To make an instruction conditional, a two-letter suffix is added to the mnemonic. The suffixes, and their meanings, are listed below.

AL Always

An instruction with this suffix is always executed. To save having to type \'AL\' after the majority of instructions which are unconditional, the suffix may be omitted in this case. Thus ADDAL and ADD mean the same thing: add unconditionally.

NV Never

All ARM conditions also have their inverse, so this is the inverse of always. Any instruction with this condition will be ignored. Such instructions might be used for \'padding\' or perhaps to use up a (very) small amount of time in a program.

EQ Equal

This condition is true if the result flag Z (zero) is set. This might arise after a compare instruction where the operands were equal, or in any data instruction which received a zero result into the destination.

NE Not equal

This is clearly the opposite of EQ, and is true if the Z flag is cleared. If Z is set, and instruction with the NE condition will not be executed.

VS Overflow set

This condition is true if the result flag V (overflow) is set. Add, subtract and compare instructions affect the V flag.

VC Overflow clear

The opposite to VS.

MI Minus

Instructions with this condition only execute if the N (negative) flag is set. Such a condition would occur when the last data operation gave a result which was negative. That is, the N flag reflects the state of bit 31 of the result. (All data operations work on 32-bit numbers.)

PL Plus

This is the opposite to the MI condition and instructions with the PL condition will only execute if the N flag is cleared.

The next four conditions are often used after comparisons of two unsigned numbers. If the numbers being compared are n1 and n2, the conditions are n1>=n2, n1<n2, n1>n2 and n1<=n2, in the order presented.

CS Carry set

This condition is true if the result flag C (carry) is set. The carry flag is affected by arithmetic instructions such as ADD, SUB and CMP. It is also altered by operations involving the shifting or rotation of operands (data manipulation instructions).

When used after a compare instruction, CS may be interpreted as \'higher or same\', where the operands are treated as unsigned 32-bit numbers. For example, if the left hand operand of CMP was 5 and the right hand operand was 2, the carry would be set. You can use HS instead of CS for this condition.

CC Carry clear

This is the inverse condition to CS. After a compare, the CC condition may be interpreted as meaning \'lower than\', where the operands are again treated as unsigned numbers. An synonym for CC is LO.

HI Higher

This condition is true if the C flag is set and the Z flag is false. After a compare or subtract, this combination may be interpreted as the left hand operand being greater than the right hand one, where the operands are treated as unsigned.

LS Lower or same

This condition is true if the C flag is cleared or the Z flag is set. After a compare or subtract, this combination may be interpreted as the left hand operand being less than or equal to the right hand one, where the operands are treated as unsigned.
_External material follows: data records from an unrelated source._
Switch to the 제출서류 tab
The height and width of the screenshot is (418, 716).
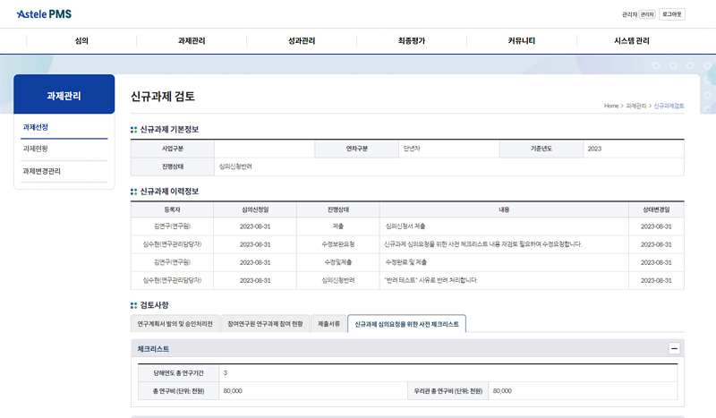pos(328,324)
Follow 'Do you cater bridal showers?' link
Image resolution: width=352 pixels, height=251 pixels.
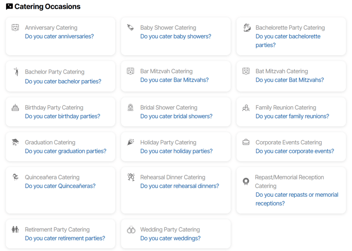click(x=176, y=116)
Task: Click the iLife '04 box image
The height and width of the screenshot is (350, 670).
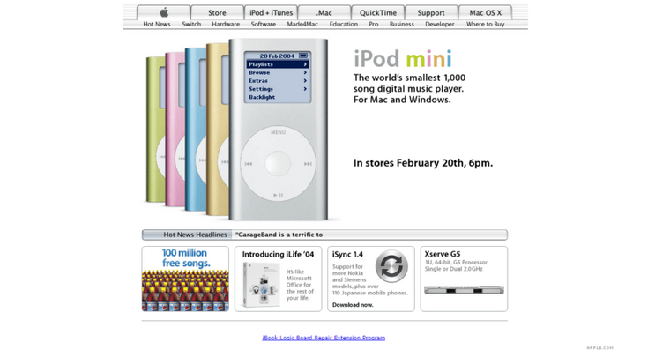Action: (260, 285)
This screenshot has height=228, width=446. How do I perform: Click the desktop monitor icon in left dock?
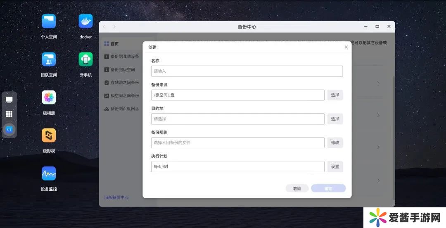click(9, 100)
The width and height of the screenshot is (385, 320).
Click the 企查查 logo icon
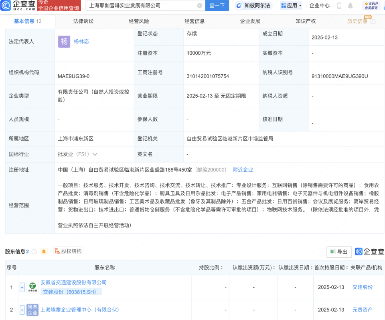[x=6, y=5]
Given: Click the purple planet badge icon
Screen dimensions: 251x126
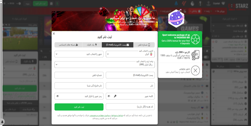Looking at the screenshot, I should pos(176,18).
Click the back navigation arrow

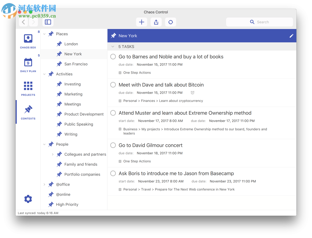point(23,22)
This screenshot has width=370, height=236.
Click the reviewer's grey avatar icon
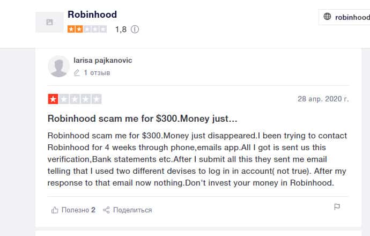[x=58, y=66]
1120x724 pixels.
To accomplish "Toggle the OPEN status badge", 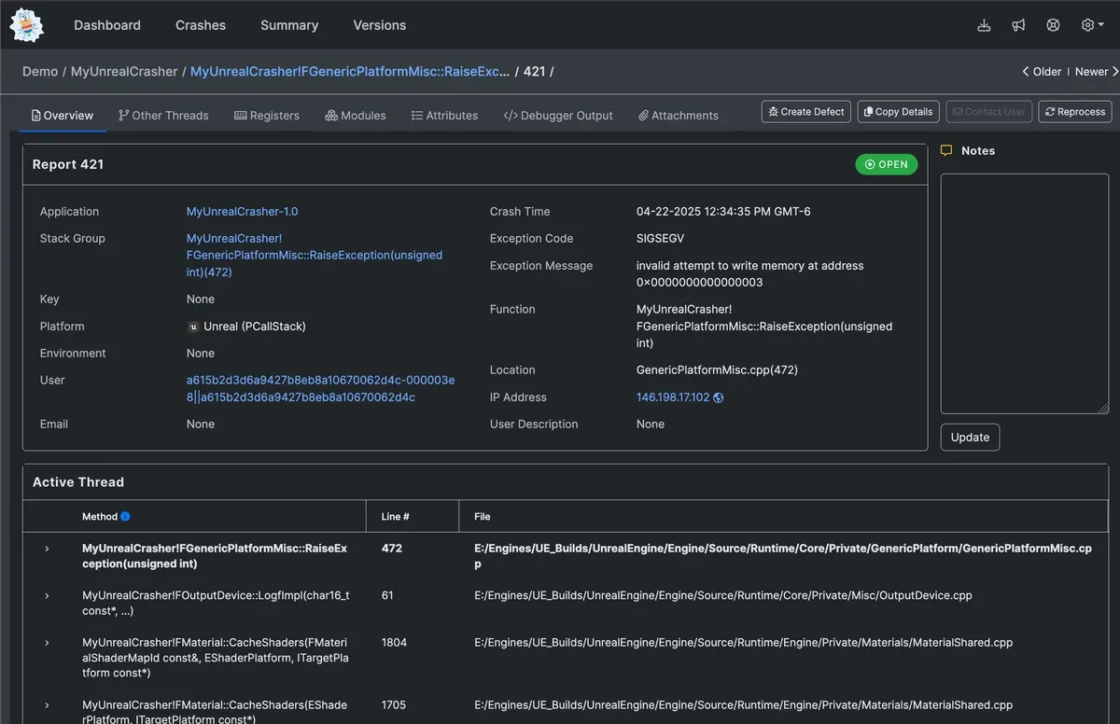I will point(886,164).
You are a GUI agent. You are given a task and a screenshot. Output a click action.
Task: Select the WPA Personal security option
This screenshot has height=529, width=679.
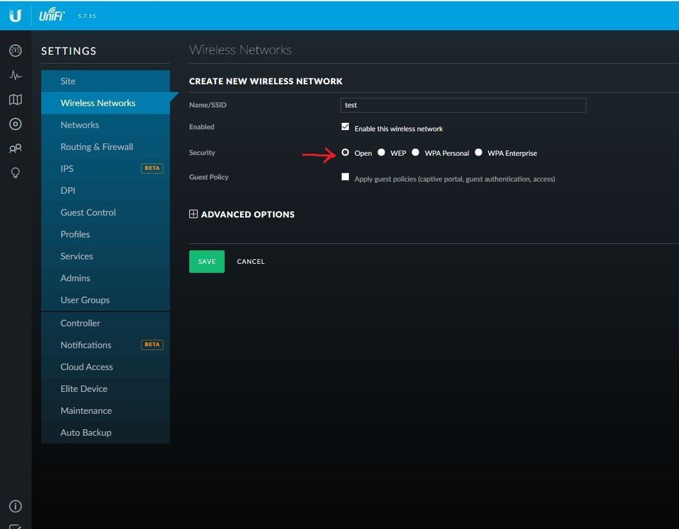tap(416, 153)
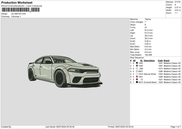The image size is (182, 129).
Task: Choose the light gray swatch, code 1286
Action: tap(137, 71)
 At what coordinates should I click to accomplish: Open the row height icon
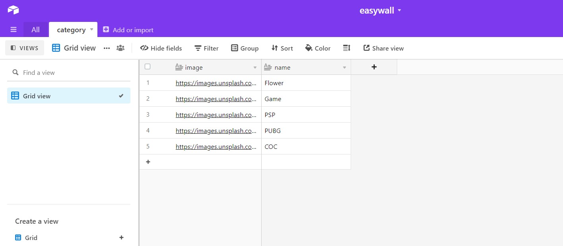347,48
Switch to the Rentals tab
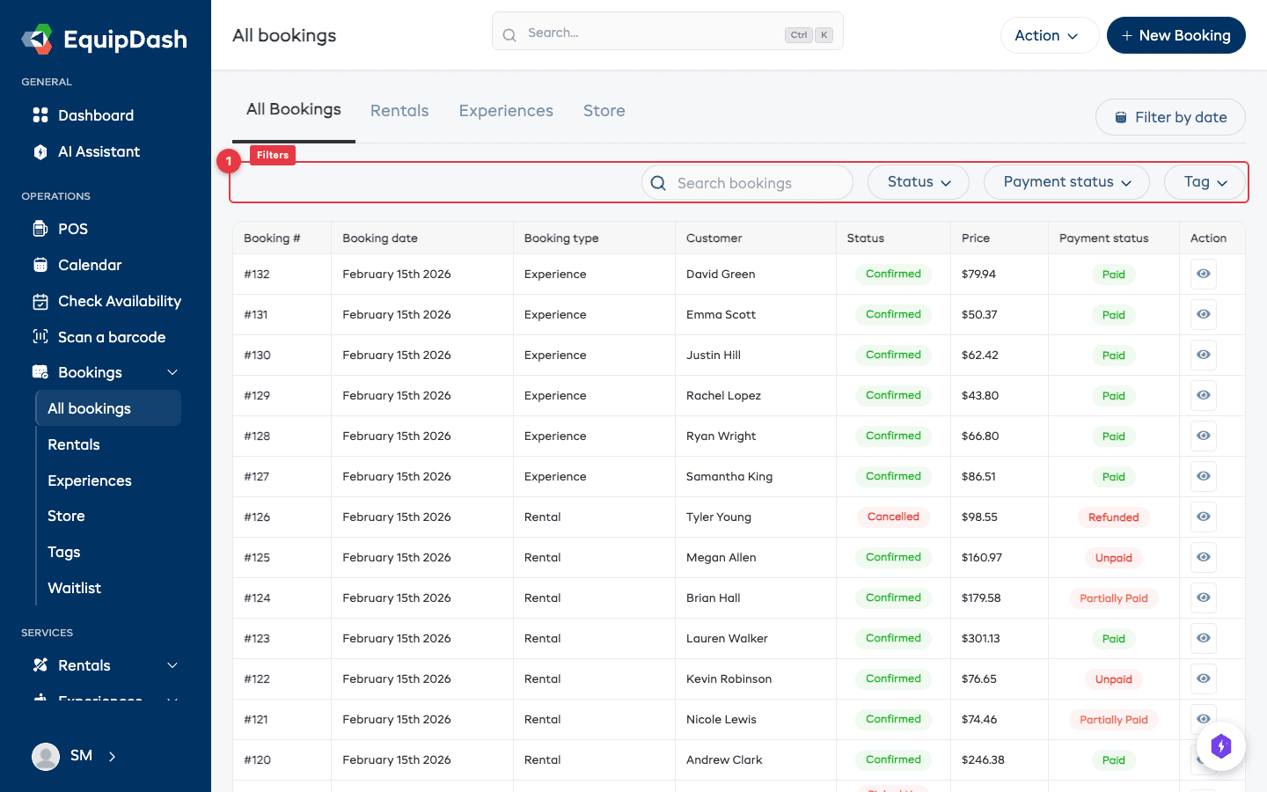 399,110
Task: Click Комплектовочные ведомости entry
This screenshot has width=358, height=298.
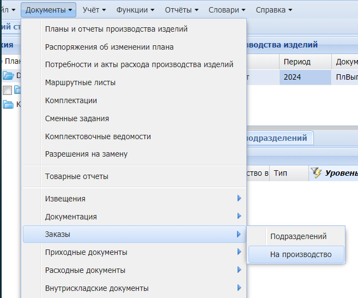Action: [98, 136]
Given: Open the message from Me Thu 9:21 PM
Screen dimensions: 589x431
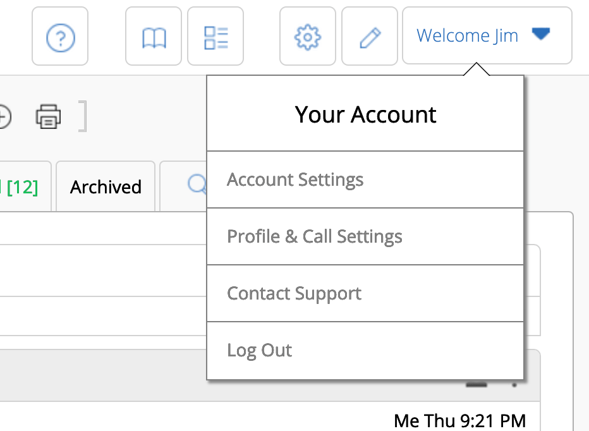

The next four conditions have similar interpretations to the previous four, but are used when signed numbers have been compared. The difference is that they take into account the state of the V (overflow) flag, whereas the unsigned ones don\'t.

Again, the relationships between the two numbers which would cause the condition to be true are n1>=n2, n1<n2, n1>n2, n1<=n2.

GE Greater than or equal

This is true if N is cleared and V is cleared, or N is set and V is set.

LT Less than

This is the opposite to GE and instructions with this condition are executed if N is set and V is cleared, or N is cleared and V is set.

GT Greater than

This is the same as GE, with the addition that the Z flag must be cleared too.

LE Less than or equal

This is the same as LT, and is also true whenever the Z flag is set.

Note that although the conditions refer to signed and unsigned numbers, the operations on the numbers are identical regardless of the type. The only things that change are the flags used to determine whether instructions are to be obeyed or not.

The flags may be set and cleared explicitly by performing operations directly on R15, where they are stored.

3.2 Group one - data manipulation

This group contains the instructions which do most of the manipulation of data in ARM programs. The other groups are concerned with moving data between the processor and memory, or changing the flow of control.

The group comprises sixteen distinct instructions. All have a very similar format with respect to the operands they take and the \'optional extras\'. We shall describe them generically using ADD, then give the detailed operation of each type.

Assembler format

ADD has the following format:

ADD{cond}{S} <dest>, <lhs>, <rhs>

The parts in curly brackets are optional. Cond is one of the two-letter condition codes listed above. If it is omitted, the \'always\' condition AL is assumed. The S, if present, causes the instruction to affect the result flags. If there is no S, none of the flags will be changed. For example, if an instruction ADDS É yields a result which is negative, then the N flag will be set. However, just ADD É will not alter N (or any other flag) regardless of the result.

After the mnemonic are the three operands. <dest> is the destination, and is the register number where the result of the ADD is to be stored. Although the assembler is happy with actual numbers here, e.g. 0 for R0, it recognises R0, R1, R2 etc. to stand for the register numbers. In addition, you can define a name for a register and use that instead. For example, in BBC BASIC you could say:-

iac = 0

where iac stands for, say, integer accumulator. Then this can be used in an instruction:-

ADD iac, iac, #1

The second operand is the left hand side of the operation. In general, the group one instructions act on two values to provide the result. These are referred to as the left and right hand sides, implying that the operation determined by the mnemonic would be written between them in mathematics. For example, the instruction:

ADD R0, R1, R2

has R1 and R2 as its left and right hand sides, and R0 as the result. This is analogous to an assignment such as R0=R1+R2 in BASIC, so the operands are sometimes said to be in \'assignment order\'.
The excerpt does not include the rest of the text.